[Dataset records]
****************************************

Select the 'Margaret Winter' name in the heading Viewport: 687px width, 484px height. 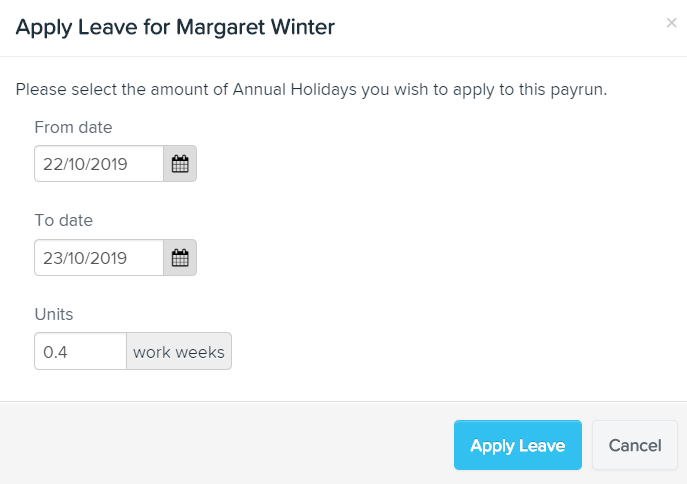click(x=255, y=27)
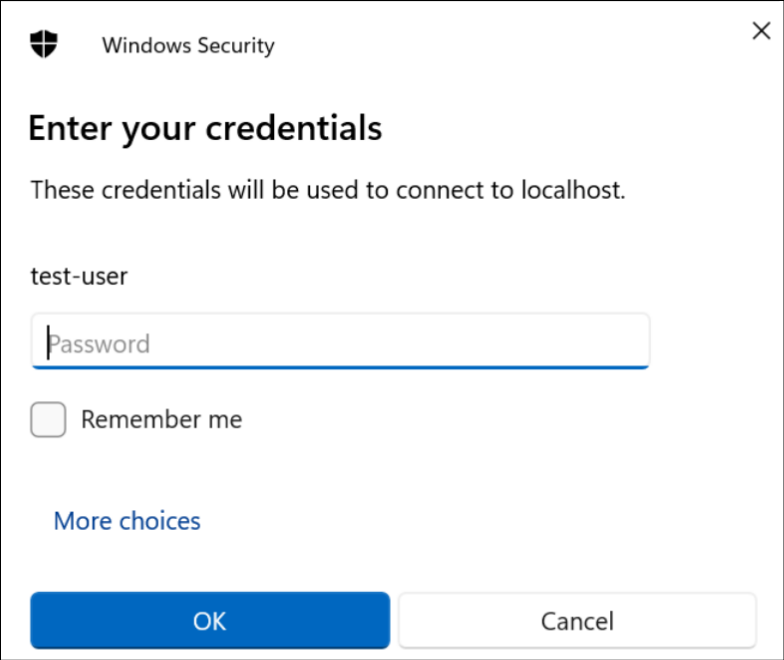Image resolution: width=784 pixels, height=660 pixels.
Task: Click the "Password" placeholder text
Action: pyautogui.click(x=100, y=344)
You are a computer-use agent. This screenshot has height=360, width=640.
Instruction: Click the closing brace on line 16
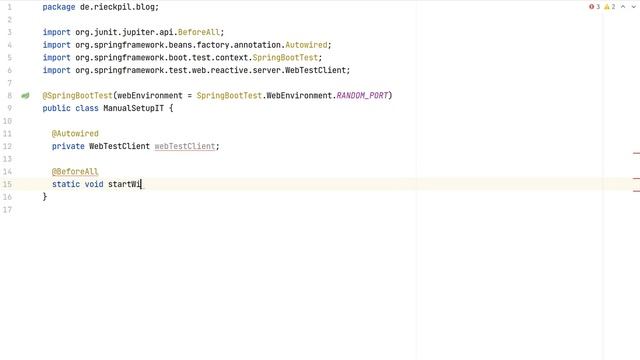(45, 197)
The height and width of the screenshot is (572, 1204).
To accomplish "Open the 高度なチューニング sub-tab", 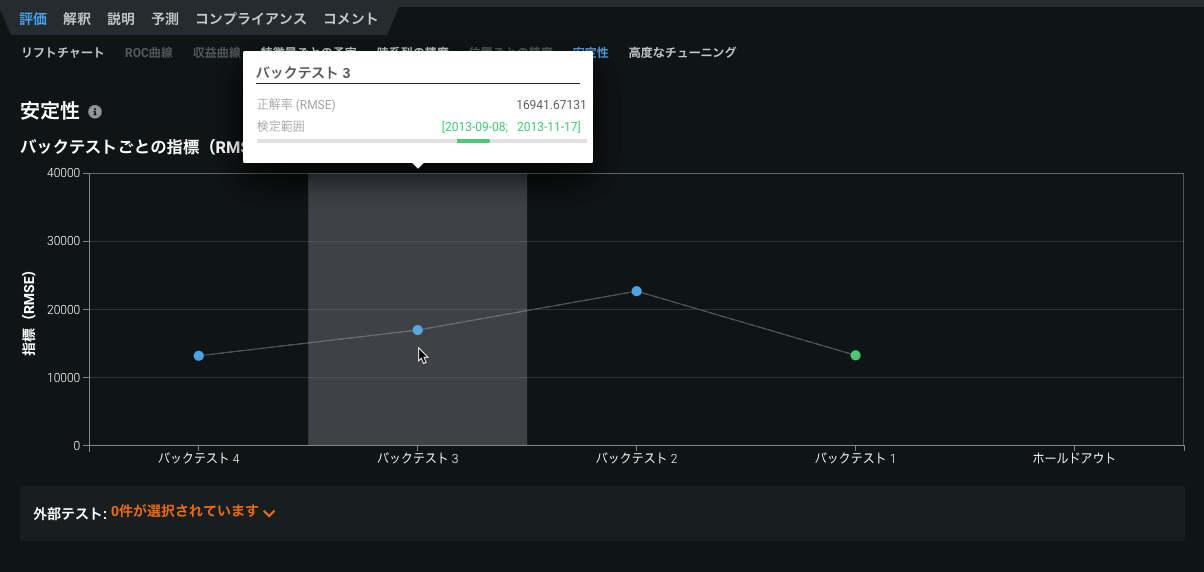I will coord(682,52).

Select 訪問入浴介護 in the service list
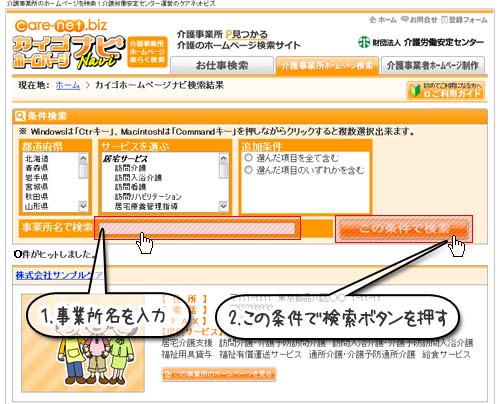pyautogui.click(x=138, y=177)
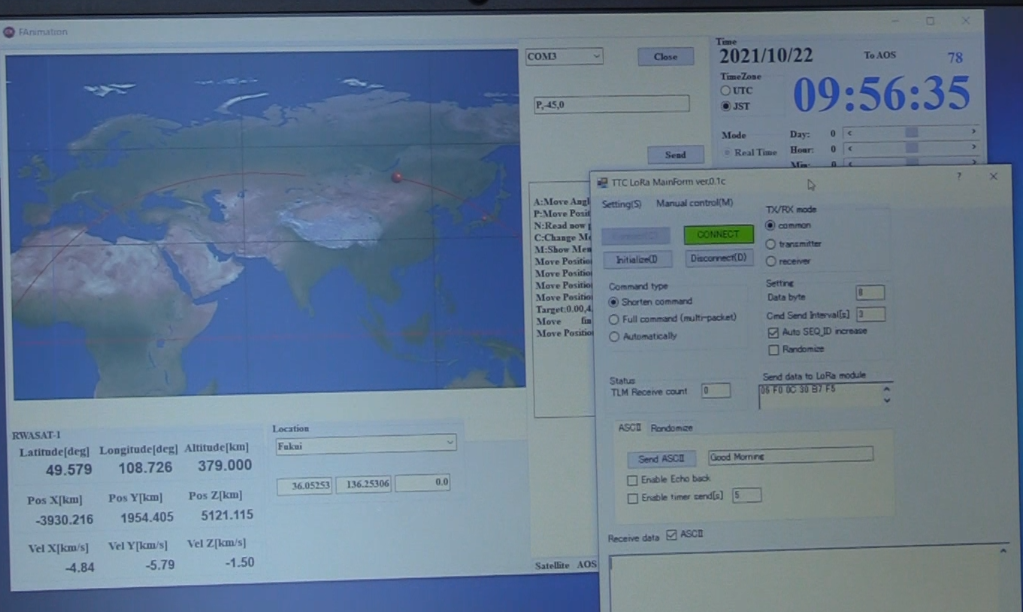Viewport: 1023px width, 612px height.
Task: Click scroll-up arrow in Send data to LoRa box
Action: 886,387
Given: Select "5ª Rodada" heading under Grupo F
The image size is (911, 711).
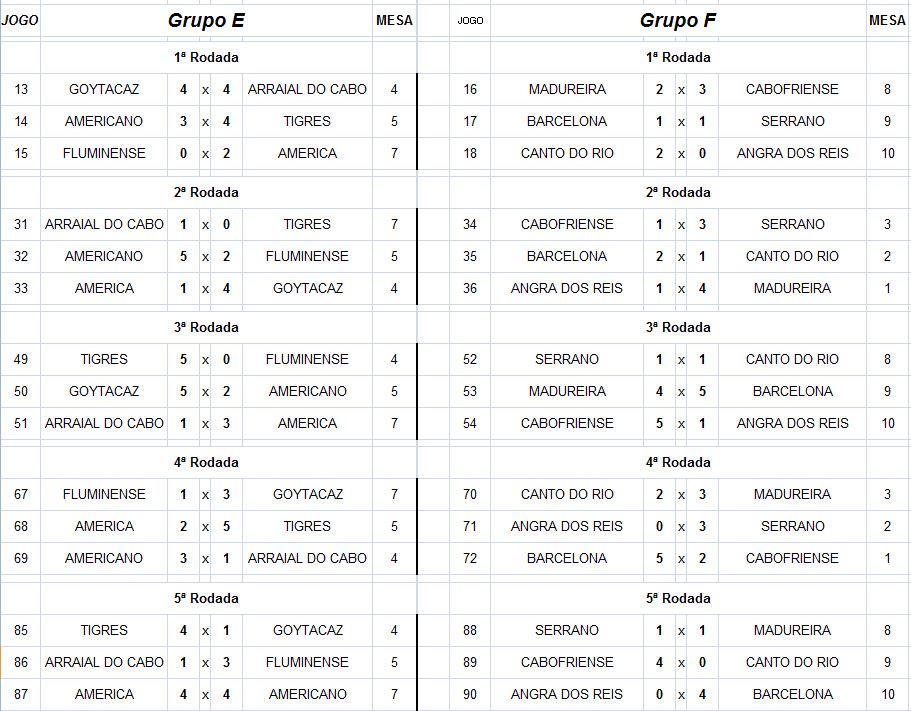Looking at the screenshot, I should tap(678, 598).
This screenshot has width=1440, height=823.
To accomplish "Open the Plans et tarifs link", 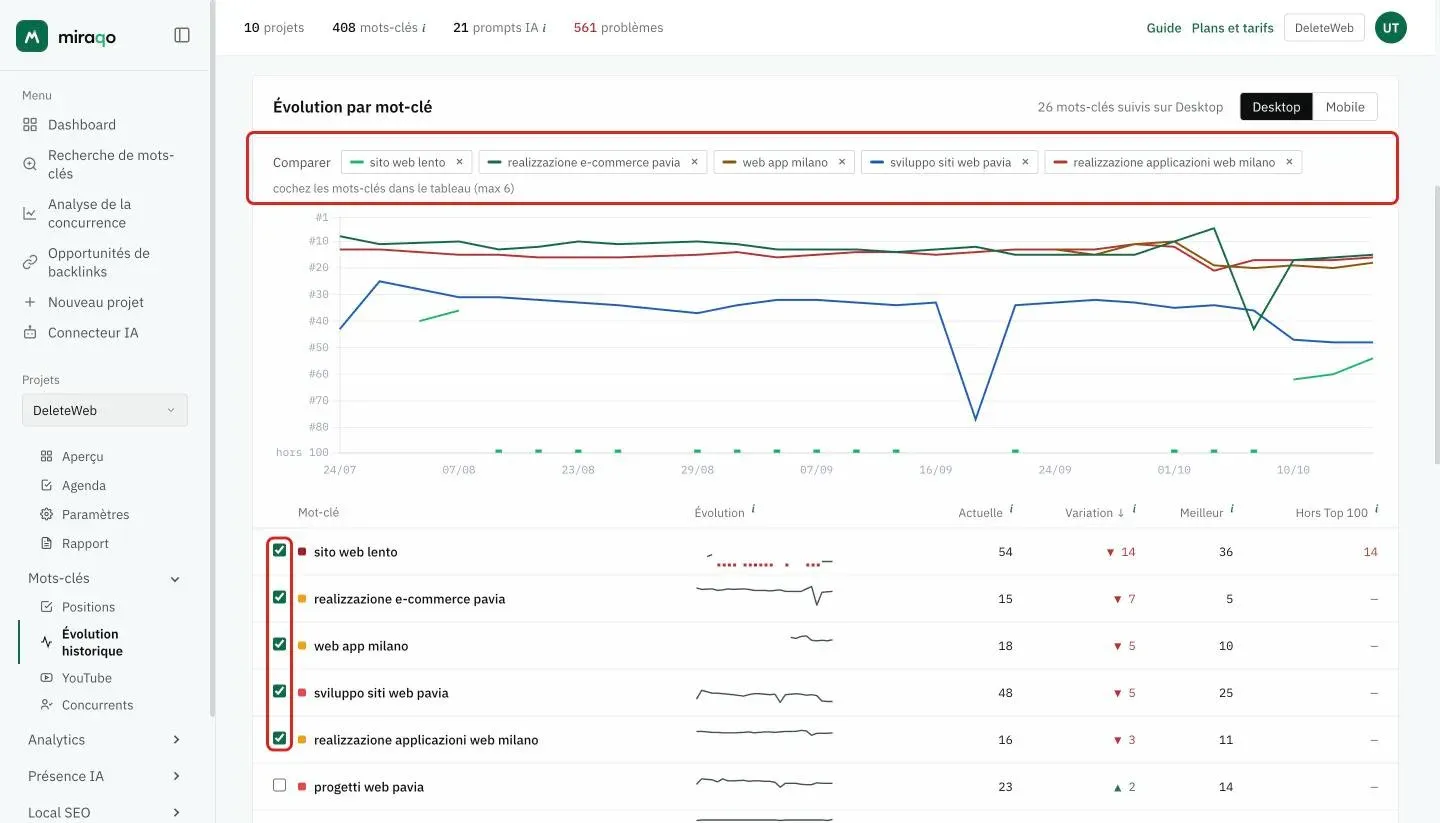I will [1232, 28].
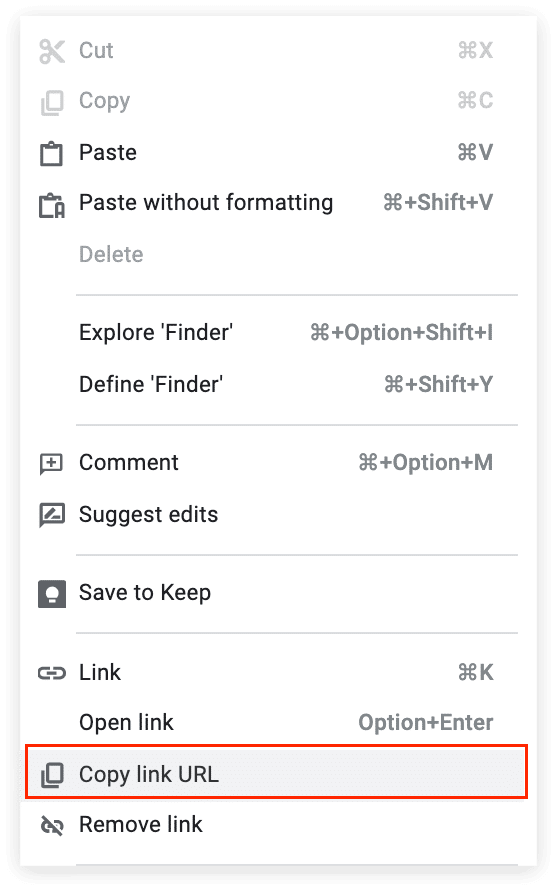Click the Copy link URL icon

[52, 775]

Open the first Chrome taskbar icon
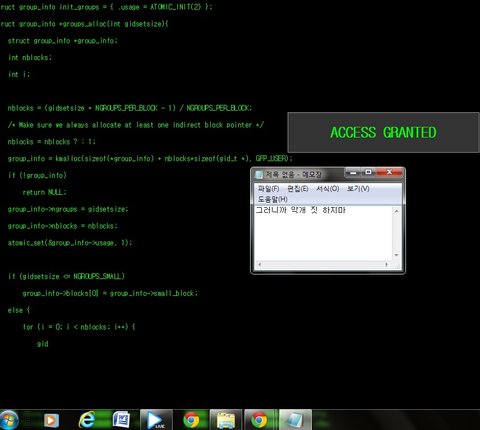[x=191, y=420]
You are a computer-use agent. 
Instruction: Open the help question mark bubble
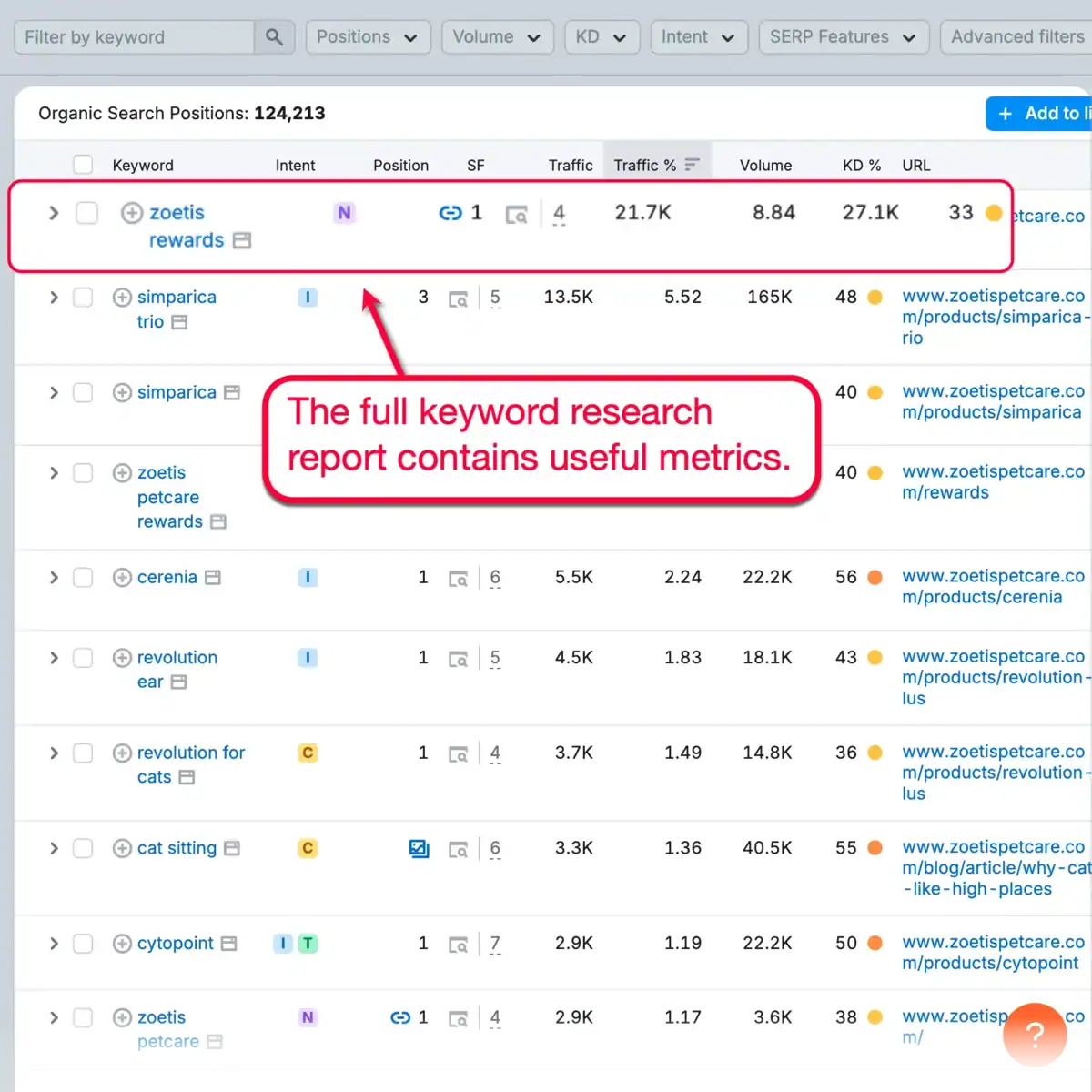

****************************************

● **Work required**
Copy each line above that contains the string "computer".

● **Solution to this problem**
You are a computer-use agent. This screenshot has height=360, width=640.
You are a computer-use agent. 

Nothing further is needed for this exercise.